Smoking With Robert Kloss

by Tara Laskowski Read the Story March 28, 2011

So what’s with the alligators? I see you have another story accepted by Fractured West about alligators as well.

Yeah, alligators have become a fascination in the last year. An obsession? I think the first alligator piece I wrote was something called “An Ancient House” that was in Mudluscious last summer, but I don’t know where it came from and I’m actually a little careful about thinking about it too much. Sometimes I sense them becoming metaphors and I hopefully pull back before that happens. I like the idea that the Mayan people saw the world as being built from the parts of a slain alligator. I like the idea of prehistoric alligators and their relationship to the current species. I like how alligators look as they swim around, as they hiss. So, who knows.

I love the sense of danger in this piece &mdash both “out there” but also inside, where it should be safe but might not be. Did you intend this when you started writing the story, or did that develop along the way?
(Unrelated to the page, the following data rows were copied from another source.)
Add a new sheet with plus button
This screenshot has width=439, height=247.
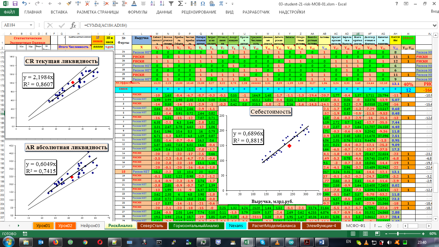click(x=388, y=226)
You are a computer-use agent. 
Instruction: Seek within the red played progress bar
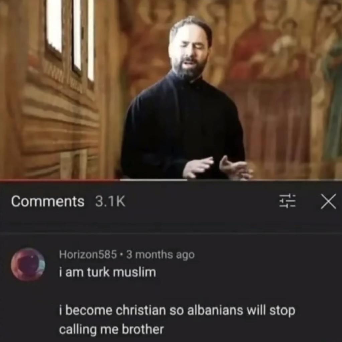pos(60,180)
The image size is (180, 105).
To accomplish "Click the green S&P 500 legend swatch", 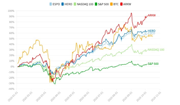I will (96, 4).
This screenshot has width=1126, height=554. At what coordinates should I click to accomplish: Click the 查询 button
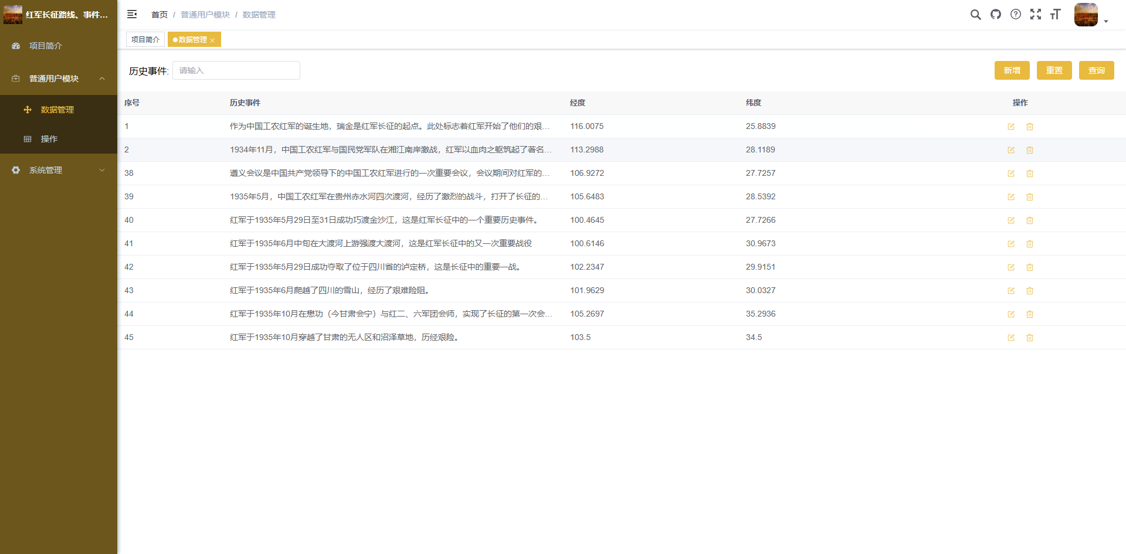(x=1096, y=70)
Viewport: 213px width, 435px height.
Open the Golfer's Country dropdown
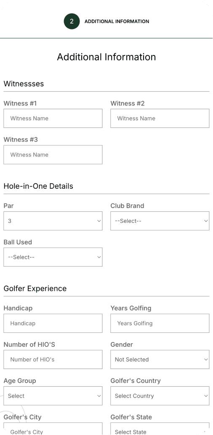click(x=160, y=396)
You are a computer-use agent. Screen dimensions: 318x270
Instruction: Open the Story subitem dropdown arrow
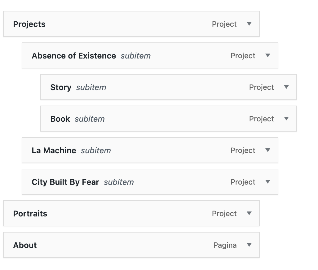(286, 87)
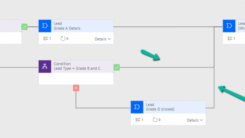
Task: Click green check connector after Grade B and C condition
Action: tap(116, 67)
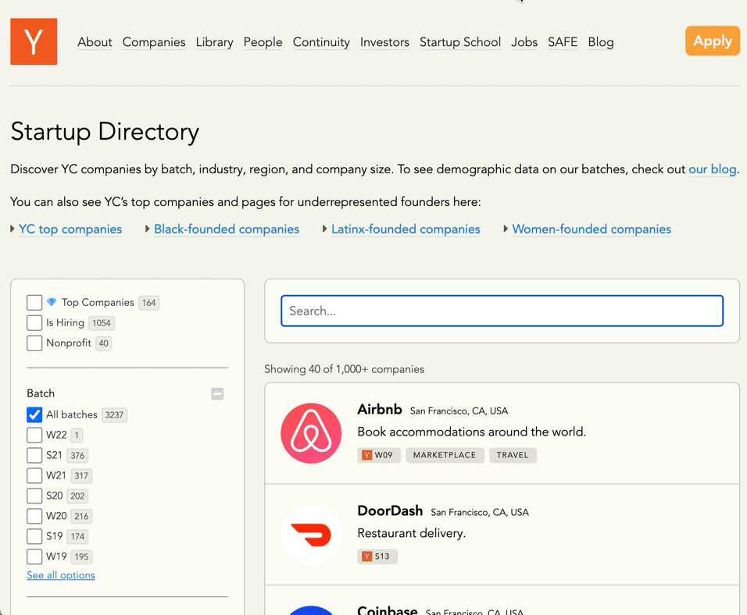Click the S13 batch tag on DoorDash
Viewport: 747px width, 615px height.
(377, 556)
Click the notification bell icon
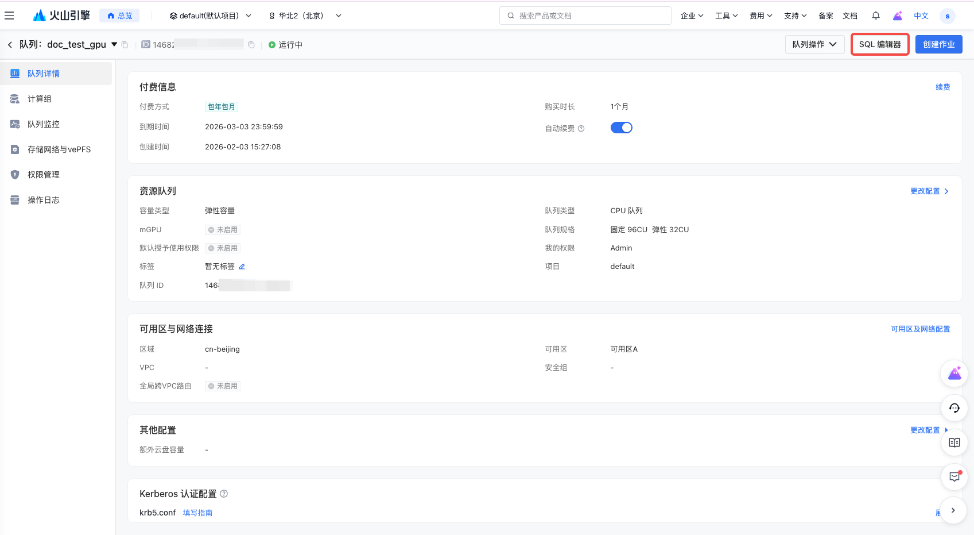Image resolution: width=974 pixels, height=535 pixels. pyautogui.click(x=875, y=16)
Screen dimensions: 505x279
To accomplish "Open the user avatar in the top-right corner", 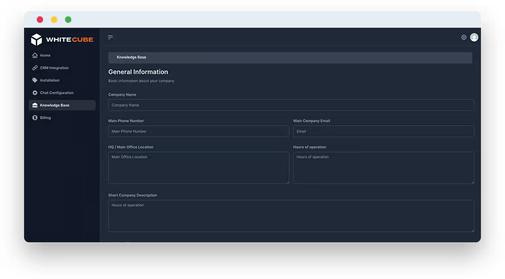I will pyautogui.click(x=474, y=37).
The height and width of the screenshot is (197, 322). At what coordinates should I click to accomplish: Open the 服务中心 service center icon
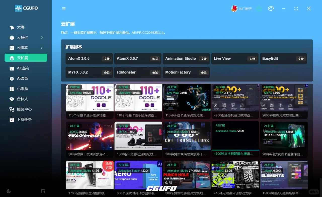click(12, 109)
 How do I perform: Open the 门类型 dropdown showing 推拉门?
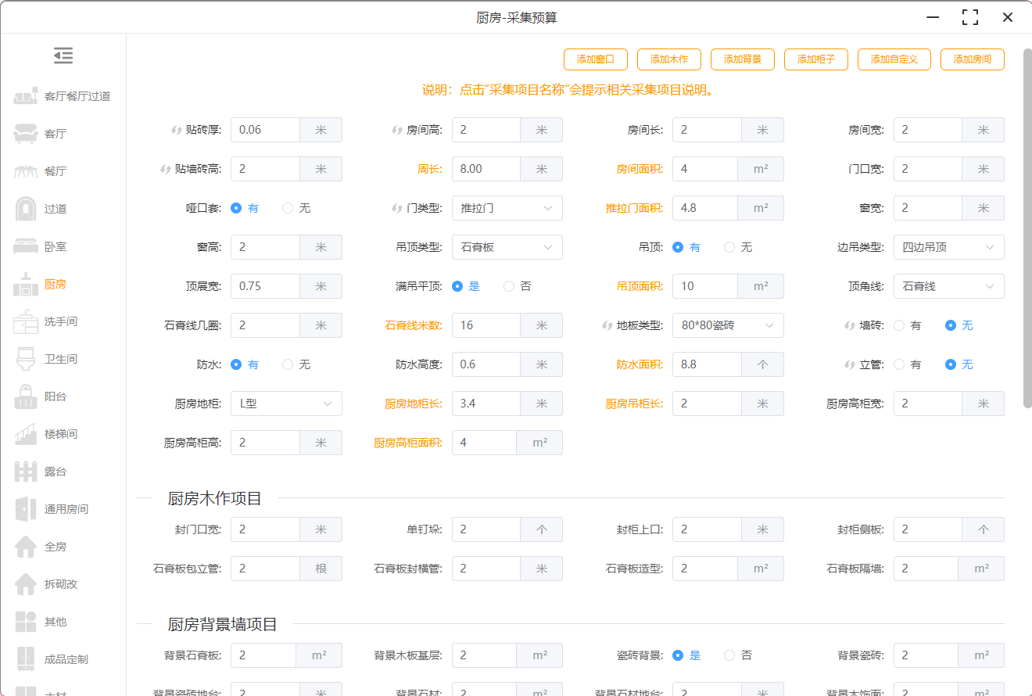pos(507,208)
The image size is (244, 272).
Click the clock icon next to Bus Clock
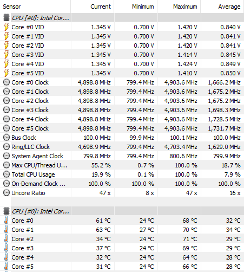click(x=6, y=138)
If there’s anything my work might consistently try to achieve is a sense of interior and exterior anxiety. To me that’s life. But this story more than a lot of them came together very quickly. I had really strong sense of the situation from the moment I started typing.

The dogs get eaten. But how about the cats? Are they sneaky enough to escape?

I hope so! Cats are pretty much untouchable as far as I’m concerned. That’s my one soft spot.

What other subjects/topics do you like to write about?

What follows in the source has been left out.